Wednesday, December 11, 2019

Ed Wood Wednesdays: The Wood Sailboat Odyssey, Part One by Greg Dziawer

There's just something about a good sailboat painting, isn't there?

Paintings of sailboats occupy a special place in mid-to-late 20th century kitsch culture. Plentiful and uncontroversial, they turned up in hotels, motels, and living rooms across the country for decades. You can still see one crude example hanging on the wall behind Homer and his family every week on The Simpsons. An oil painting of a sailboat suggests adventure and romance to those who may not have much of either in their lives.

But who actually painted these things? That's not always clear. As my colleague, Joe Blevins, speculated: "Generic sailboat paintings were produced and sold in such large quantities that I doubt anyone has cataloged them to any extent."

Joe's right. They aren't well-cataloged, at least given the results of some cursory searches. What you will find is that the sailboat was a favorite subject of notable French Impressionists of the late 1800s. Gustave Caillebotte painted sailboats prolifically, and to a lesser degree, so did Claude Monet. Paintings of boats, generally, occupied painters for centuries. Not only did the subject afford the opportunity of landscape, but also studies in perspective, movement, and light. 
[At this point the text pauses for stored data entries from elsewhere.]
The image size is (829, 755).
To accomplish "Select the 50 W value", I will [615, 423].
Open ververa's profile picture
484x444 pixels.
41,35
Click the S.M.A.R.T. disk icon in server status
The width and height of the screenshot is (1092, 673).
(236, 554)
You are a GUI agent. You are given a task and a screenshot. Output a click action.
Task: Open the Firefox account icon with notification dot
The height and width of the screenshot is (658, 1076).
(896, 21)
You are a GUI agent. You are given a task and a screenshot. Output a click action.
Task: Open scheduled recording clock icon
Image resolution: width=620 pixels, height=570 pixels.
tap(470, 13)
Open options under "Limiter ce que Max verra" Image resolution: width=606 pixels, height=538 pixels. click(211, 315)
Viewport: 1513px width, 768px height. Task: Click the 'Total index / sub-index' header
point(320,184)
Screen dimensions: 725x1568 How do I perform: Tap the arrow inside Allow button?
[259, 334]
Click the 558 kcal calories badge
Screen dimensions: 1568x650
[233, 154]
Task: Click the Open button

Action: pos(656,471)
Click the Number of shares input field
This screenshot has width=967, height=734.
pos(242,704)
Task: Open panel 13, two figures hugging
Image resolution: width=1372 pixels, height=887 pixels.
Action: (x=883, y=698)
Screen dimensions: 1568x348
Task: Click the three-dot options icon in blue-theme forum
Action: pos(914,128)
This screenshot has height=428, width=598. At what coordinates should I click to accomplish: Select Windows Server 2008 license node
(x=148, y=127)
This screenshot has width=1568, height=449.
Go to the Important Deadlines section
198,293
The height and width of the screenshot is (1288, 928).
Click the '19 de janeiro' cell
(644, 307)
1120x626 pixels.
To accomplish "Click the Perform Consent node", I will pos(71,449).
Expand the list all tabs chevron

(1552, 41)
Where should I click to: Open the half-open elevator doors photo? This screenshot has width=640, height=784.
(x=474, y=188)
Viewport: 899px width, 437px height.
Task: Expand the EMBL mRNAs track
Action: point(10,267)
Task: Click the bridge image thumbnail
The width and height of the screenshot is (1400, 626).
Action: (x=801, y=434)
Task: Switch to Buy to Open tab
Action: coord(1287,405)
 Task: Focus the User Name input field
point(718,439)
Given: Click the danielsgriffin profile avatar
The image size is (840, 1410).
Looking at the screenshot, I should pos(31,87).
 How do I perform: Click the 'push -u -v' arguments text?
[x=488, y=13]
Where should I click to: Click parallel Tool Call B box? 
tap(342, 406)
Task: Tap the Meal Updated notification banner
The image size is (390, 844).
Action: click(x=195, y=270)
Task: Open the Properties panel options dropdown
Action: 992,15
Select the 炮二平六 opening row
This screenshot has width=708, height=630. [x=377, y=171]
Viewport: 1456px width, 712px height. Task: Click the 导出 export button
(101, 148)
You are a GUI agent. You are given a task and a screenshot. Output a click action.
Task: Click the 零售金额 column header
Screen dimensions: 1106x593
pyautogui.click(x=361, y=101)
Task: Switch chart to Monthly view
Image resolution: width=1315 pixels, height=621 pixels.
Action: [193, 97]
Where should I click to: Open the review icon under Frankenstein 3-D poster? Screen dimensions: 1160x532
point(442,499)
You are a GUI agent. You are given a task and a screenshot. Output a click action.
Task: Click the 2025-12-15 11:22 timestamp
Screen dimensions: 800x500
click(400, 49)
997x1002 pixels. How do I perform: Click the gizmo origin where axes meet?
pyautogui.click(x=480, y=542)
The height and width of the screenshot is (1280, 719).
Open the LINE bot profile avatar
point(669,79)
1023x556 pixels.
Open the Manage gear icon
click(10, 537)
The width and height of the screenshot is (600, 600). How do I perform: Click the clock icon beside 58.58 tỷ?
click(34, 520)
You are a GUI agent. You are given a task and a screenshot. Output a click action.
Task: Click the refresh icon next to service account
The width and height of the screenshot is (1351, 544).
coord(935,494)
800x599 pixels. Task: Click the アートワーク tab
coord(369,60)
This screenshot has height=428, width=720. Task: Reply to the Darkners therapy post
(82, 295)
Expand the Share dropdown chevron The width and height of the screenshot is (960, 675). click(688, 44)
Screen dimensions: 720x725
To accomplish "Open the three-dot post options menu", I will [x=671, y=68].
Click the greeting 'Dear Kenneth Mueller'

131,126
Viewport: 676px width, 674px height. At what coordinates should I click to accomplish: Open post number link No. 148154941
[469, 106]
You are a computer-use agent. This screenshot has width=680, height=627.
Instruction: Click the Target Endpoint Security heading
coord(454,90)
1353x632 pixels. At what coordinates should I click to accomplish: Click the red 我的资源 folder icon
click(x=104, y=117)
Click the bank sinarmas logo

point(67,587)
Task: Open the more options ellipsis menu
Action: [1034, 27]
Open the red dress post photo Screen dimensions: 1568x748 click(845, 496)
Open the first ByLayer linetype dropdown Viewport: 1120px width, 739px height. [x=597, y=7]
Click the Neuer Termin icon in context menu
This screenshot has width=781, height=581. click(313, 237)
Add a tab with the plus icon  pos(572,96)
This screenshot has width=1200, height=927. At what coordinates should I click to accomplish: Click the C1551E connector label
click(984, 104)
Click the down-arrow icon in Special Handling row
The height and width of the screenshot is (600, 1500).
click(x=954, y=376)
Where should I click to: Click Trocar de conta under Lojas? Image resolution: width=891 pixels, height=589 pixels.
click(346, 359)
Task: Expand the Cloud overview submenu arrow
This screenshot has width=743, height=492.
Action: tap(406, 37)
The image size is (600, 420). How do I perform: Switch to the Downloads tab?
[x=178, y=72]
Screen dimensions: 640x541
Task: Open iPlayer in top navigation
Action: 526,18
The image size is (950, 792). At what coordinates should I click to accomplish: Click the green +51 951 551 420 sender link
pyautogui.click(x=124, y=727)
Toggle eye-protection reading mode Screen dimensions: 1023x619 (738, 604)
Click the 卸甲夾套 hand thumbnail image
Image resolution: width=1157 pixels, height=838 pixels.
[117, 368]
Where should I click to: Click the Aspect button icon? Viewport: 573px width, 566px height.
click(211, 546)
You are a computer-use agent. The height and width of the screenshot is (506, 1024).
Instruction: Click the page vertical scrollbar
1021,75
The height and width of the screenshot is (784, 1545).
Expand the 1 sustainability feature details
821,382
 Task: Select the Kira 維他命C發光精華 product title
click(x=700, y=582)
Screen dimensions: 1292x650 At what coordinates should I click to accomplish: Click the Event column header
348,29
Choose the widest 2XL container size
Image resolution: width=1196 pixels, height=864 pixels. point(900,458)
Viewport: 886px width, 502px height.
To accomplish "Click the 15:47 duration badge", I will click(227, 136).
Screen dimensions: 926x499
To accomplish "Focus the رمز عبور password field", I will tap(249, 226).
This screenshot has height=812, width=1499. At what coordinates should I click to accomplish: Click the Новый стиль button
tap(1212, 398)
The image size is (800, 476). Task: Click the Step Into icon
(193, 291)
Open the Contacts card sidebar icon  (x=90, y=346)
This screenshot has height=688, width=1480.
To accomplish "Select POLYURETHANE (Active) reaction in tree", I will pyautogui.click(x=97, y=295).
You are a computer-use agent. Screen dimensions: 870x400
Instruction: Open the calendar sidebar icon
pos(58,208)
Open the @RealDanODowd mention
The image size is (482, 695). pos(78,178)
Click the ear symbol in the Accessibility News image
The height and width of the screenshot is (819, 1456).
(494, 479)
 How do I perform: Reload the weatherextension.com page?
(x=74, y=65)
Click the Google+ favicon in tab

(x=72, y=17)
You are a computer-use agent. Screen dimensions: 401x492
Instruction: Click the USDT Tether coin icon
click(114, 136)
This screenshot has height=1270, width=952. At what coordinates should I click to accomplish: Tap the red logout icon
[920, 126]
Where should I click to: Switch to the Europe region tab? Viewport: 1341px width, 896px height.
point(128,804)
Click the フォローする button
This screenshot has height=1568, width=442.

As you may have guessed by now, sailboat paintings also appear in films by (or related to) Edward D. Wood, Jr. In a previous article, for instance, I noted that the same sailboat painting turned up in several films shot at Quality Studios in Hollywood in the early 1950s, including Eddie's own autobiographical Glen or Glenda (1953). Hanging on the same thin walls in the same flimsy sets in what even appears to be the same frame, this is undoubtedly the same painting being recycled again and again at Quality.

The sailboat painting in Glen or Glenda.

Here's how the painting looks in the 2012 colorized version of Glen or Glenda from Legend Films.

The sailboat painting in color, sort of.

So far, unfortunately, I haven't managed to identify this particular work of art. Was it mass-produced wall filler, the kind you might buy at a discount store and then hang over your couch in the TV room? Was it a renowned maritime study by a talented artist?

My guess is that it was both. I'm no art history major, but the painting appears to be a careful, skillful exercise in perspective. Granted, I've only glimpsed it in a few old black-and-white movies, where it was relegated to the background and partially obscured by actors and props. Nevertheless, I was still able to note a distinct resemblance to Claude Monet's Red Boats, Argenteuil (1875), with the exception that Monet's masts are bare.

A few days ago, for the first time in years, I rewatched Motel Confidential (1969), Stephen C. Apostolof's lurid softcore "expose of the hot sheet industry." Ed Wood and Steve Apostolof worked on many films together in the 1960s and 1970s, with Eddie often serving as Steve's screenwriter. As it happens, Motel Confidential was not one of their collaborations, but the film does contain the same mysterious sailboat painting! It turns up on the wall of a motel room during the film's very first sex scene.

The sailboat painting plays a role in Motel Confidential (1969).

Could this be the exact same piece of set decoration from Glen or Glenda and those other '50s films from Quality Studios? The painting appears to be the same size, but the frame is much thicker in Motel Confidential. And, noticeably, there is more of the image visible on the edges. This suggests that we are seeing a different iteration of the same work.

And this discovery is so odd that it raises more questions. Was Quality Studios still in operation in 1969? Could the interiors of Motel Confidential have been shot there? By then, the studio's owner, W. Merle Connell, had died. But could the business have outlived him? And, most importantly, had that same cheap sailboat painting from Glen's apartment in Glen or Glenda have miraculously survived into the Nixon years, still being used in movies?

I am confident I'll spot this painting again in other films, slotting in a few more pieces of the puzzle. And when I do, I'll report it right here.